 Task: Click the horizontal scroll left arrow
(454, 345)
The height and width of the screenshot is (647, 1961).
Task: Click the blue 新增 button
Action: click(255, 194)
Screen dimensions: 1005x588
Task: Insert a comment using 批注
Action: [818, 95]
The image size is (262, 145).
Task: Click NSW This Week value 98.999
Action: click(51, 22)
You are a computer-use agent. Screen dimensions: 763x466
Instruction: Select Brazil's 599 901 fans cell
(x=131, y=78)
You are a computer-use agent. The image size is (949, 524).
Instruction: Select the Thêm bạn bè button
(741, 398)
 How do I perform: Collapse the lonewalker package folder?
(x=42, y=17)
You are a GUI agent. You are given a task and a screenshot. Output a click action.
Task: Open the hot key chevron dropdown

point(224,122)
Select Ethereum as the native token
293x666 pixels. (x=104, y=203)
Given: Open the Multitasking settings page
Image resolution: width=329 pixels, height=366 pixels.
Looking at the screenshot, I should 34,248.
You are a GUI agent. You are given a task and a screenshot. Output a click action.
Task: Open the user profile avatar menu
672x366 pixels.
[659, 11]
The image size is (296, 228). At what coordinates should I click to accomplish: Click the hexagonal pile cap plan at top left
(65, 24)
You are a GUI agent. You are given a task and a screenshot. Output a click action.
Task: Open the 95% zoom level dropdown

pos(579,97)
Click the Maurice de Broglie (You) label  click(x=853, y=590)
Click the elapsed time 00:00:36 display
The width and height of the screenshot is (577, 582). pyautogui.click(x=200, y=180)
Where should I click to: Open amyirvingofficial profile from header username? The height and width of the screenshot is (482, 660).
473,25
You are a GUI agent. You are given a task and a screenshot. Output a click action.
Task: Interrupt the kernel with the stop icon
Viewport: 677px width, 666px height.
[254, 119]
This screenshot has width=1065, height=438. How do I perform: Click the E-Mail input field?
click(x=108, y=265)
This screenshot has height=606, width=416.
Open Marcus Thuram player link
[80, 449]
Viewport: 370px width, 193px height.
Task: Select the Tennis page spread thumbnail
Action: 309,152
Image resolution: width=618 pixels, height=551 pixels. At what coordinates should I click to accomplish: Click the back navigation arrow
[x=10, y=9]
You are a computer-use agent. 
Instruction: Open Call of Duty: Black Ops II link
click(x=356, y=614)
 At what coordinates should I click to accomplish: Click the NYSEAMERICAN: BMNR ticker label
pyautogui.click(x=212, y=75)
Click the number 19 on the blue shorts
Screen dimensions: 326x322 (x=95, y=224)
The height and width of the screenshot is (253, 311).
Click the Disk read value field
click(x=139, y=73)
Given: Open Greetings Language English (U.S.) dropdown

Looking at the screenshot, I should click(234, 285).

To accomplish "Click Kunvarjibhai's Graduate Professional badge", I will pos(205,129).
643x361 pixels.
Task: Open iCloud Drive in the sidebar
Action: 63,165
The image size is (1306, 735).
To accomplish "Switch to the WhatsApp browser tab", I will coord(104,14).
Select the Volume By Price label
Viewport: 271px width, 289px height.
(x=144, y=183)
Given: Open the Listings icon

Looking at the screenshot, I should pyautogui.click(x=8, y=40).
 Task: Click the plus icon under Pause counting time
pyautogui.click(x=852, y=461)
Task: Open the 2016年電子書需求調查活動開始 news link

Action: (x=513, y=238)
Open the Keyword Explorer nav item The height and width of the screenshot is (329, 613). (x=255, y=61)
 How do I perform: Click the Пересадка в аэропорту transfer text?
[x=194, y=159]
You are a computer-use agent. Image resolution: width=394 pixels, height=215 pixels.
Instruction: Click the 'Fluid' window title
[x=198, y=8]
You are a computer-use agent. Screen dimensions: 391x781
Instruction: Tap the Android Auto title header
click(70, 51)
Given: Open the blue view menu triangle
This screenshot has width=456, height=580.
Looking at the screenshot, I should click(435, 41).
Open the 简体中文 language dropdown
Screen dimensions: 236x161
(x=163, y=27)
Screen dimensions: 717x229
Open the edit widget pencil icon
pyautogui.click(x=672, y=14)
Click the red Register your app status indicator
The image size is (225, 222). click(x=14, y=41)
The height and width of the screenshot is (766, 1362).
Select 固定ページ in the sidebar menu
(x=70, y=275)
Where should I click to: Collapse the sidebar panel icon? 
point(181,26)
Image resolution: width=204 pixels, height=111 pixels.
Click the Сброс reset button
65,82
::::::::
YOUR OBJECTIVE
Transcription of the entire listing, word for word, is required.

SOLUTION TO THIS TASK
 Task: Click the horizontal scroll left arrow
(454, 345)
The height and width of the screenshot is (647, 1961).
Task: Click the blue 新增 button
Action: click(255, 194)
Screen dimensions: 1005x588
Task: Insert a comment using 批注
Action: [818, 95]
The image size is (262, 145).
Task: Click NSW This Week value 98.999
Action: click(51, 22)
You are a computer-use agent. Screen dimensions: 763x466
Instruction: Select Brazil's 599 901 fans cell
(x=131, y=78)
You are a computer-use agent. The image size is (949, 524).
Instruction: Select the Thêm bạn bè button
(741, 398)
 How do I perform: Collapse the lonewalker package folder?
(x=42, y=17)
You are a GUI agent. You are given a task and a screenshot. Output a click action.
Task: Open the hot key chevron dropdown

point(224,122)
Select Ethereum as the native token
293x666 pixels. (x=104, y=203)
Given: Open the Multitasking settings page
Image resolution: width=329 pixels, height=366 pixels.
Looking at the screenshot, I should 34,248.
You are a GUI agent. You are given a task and a screenshot. Output a click action.
Task: Open the user profile avatar menu
672x366 pixels.
[659, 11]
The image size is (296, 228). At what coordinates should I click to accomplish: Click the hexagonal pile cap plan at top left
(65, 24)
You are a GUI agent. You are given a task and a screenshot. Output a click action.
Task: Open the 95% zoom level dropdown

pos(579,97)
Click the Maurice de Broglie (You) label  click(x=853, y=590)
Click the elapsed time 00:00:36 display
The width and height of the screenshot is (577, 582). pyautogui.click(x=200, y=180)
Where should I click to: Open amyirvingofficial profile from header username? The height and width of the screenshot is (482, 660).
473,25
You are a GUI agent. You are given a task and a screenshot. Output a click action.
Task: Interrupt the kernel with the stop icon
Viewport: 677px width, 666px height.
[254, 119]
This screenshot has width=1065, height=438. How do I perform: Click the E-Mail input field?
click(x=108, y=265)
This screenshot has height=606, width=416.
Open Marcus Thuram player link
[80, 449]
Viewport: 370px width, 193px height.
Task: Select the Tennis page spread thumbnail
Action: 309,152
Image resolution: width=618 pixels, height=551 pixels. At what coordinates should I click to accomplish: Click the back navigation arrow
[x=10, y=9]
You are a computer-use agent. 
Instruction: Open Call of Duty: Black Ops II link
click(x=356, y=614)
 At what coordinates should I click to accomplish: Click the NYSEAMERICAN: BMNR ticker label
pyautogui.click(x=212, y=75)
Click the number 19 on the blue shorts
Screen dimensions: 326x322 (x=95, y=224)
The height and width of the screenshot is (253, 311).
Click the Disk read value field
click(x=139, y=73)
Given: Open Greetings Language English (U.S.) dropdown

Looking at the screenshot, I should click(234, 285).

To accomplish "Click Kunvarjibhai's Graduate Professional badge", I will pos(205,129).
643x361 pixels.
Task: Open iCloud Drive in the sidebar
Action: 63,165
The image size is (1306, 735).
To accomplish "Switch to the WhatsApp browser tab", I will coord(104,14).
Select the Volume By Price label
Viewport: 271px width, 289px height.
(x=144, y=183)
Given: Open the Listings icon

Looking at the screenshot, I should pyautogui.click(x=8, y=40).
 Task: Click the plus icon under Pause counting time
pyautogui.click(x=852, y=461)
Task: Open the 2016年電子書需求調查活動開始 news link

Action: (x=513, y=238)
Open the Keyword Explorer nav item The height and width of the screenshot is (329, 613). (x=255, y=61)
 How do I perform: Click the Пересадка в аэропорту transfer text?
[x=194, y=159]
You are a computer-use agent. Image resolution: width=394 pixels, height=215 pixels.
Instruction: Click the 'Fluid' window title
[x=198, y=8]
You are a computer-use agent. Screen dimensions: 391x781
Instruction: Tap the Android Auto title header
click(70, 51)
Given: Open the blue view menu triangle
This screenshot has width=456, height=580.
Looking at the screenshot, I should click(435, 41).
Open the 简体中文 language dropdown
Screen dimensions: 236x161
(x=163, y=27)
Screen dimensions: 717x229
Open the edit widget pencil icon
pyautogui.click(x=672, y=14)
Click the red Register your app status indicator
The image size is (225, 222). click(x=14, y=41)
The height and width of the screenshot is (766, 1362).
Select 固定ページ in the sidebar menu
(x=70, y=275)
Where should I click to: Collapse the sidebar panel icon? 
point(181,26)
Image resolution: width=204 pixels, height=111 pixels.
Click the Сброс reset button
65,82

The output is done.